While working at Metrocolor, Gunnell did not recall ever being told what the blue-green cleaning substance was inside the barrels. No one told him about or required him to attend a safety program or a 'right to know' program. No one trained him on how to handle chemicals. Gunnell testified that on one occasion when he was working in clothing soaked with the blue-green substance, he saw his supervisors observe as he cleaned a room. Gunnell asked if the blue-green substance was safe to which he received an affirmative response.

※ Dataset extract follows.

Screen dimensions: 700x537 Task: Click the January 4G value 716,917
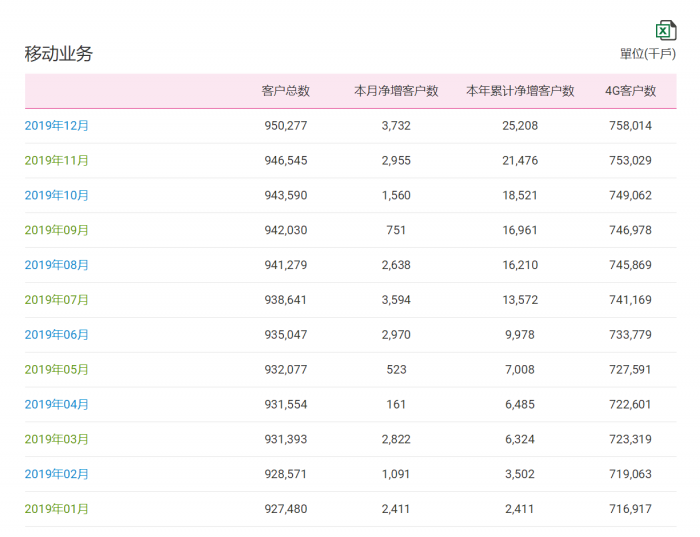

After finishing his work at Metrocolor, Gunnell learned that the blue-green substance provided for cleaning the film-processing lab was 'Absorb,' an organic solvent/degreaser. Absorb contains sodium hydroxide and 2-butoxyethanol, known as '2BE.' Sodium hydroxide and 2BE appear on the OSHA Director's list of hazardous substances. 2BE is one of a class of chemicals known to cause brain and nervous system damage. 2BE absorbs readily through the skin and into the bloodstream. Diluting 2BE causes it to absorb through skin more readily. Once in the bloodstream, 2BE targets the liver, kidneys, respiratory tract, and central nervous system. Its effects on the central nervous system include headaches, nausea, dizziness, confusion, loss of consciousness, and possible death. Breathing vapor, combined with skin exposure, significantly increases exposure. Workers using 2BE should avoid skin contact and wear chemical-resistant gloves and possibly a respirator.

During four and one-half months of using Absorb, Gunnell sustained injuries which included a slowing of brain function; anxiety and panic attacks; concentration difficulties; loss of cognitive functioning; personality changes, mood and temper problems; respiratory problems; and numbness. Gunnell was classified as disabled from working as a laborer. Plaintiffs' toxicology and neuropsychology experts testified that exposure to 2BE at the Metrocolor film lab, to a reasonable degree of medical probability, caused Gunnell's injuries. The employees sued the employer civilly, and the trial court returned a jury verdict of over $6 million. The Appellate Court said that it felt "constrained" by the exclusive remedy provisions of the Labor Code in overturning the jury verdict - obviously expressing its shock and dismay that such conduct can go on even in modern times.

Nevertheless, the Court upheld the fundamental principles of the workers' compensation bargain:

"To permit an action at law for damages for any intentional misconduct by an employer would significantly disturb the compensation bargain upon which the WCA is based. '[S]ection 4553 is the sole remedy for additional compensation against an employer whose employee is injured in the first instance as the result of a deliberate failure to assure that the physical environment of the work place is safe."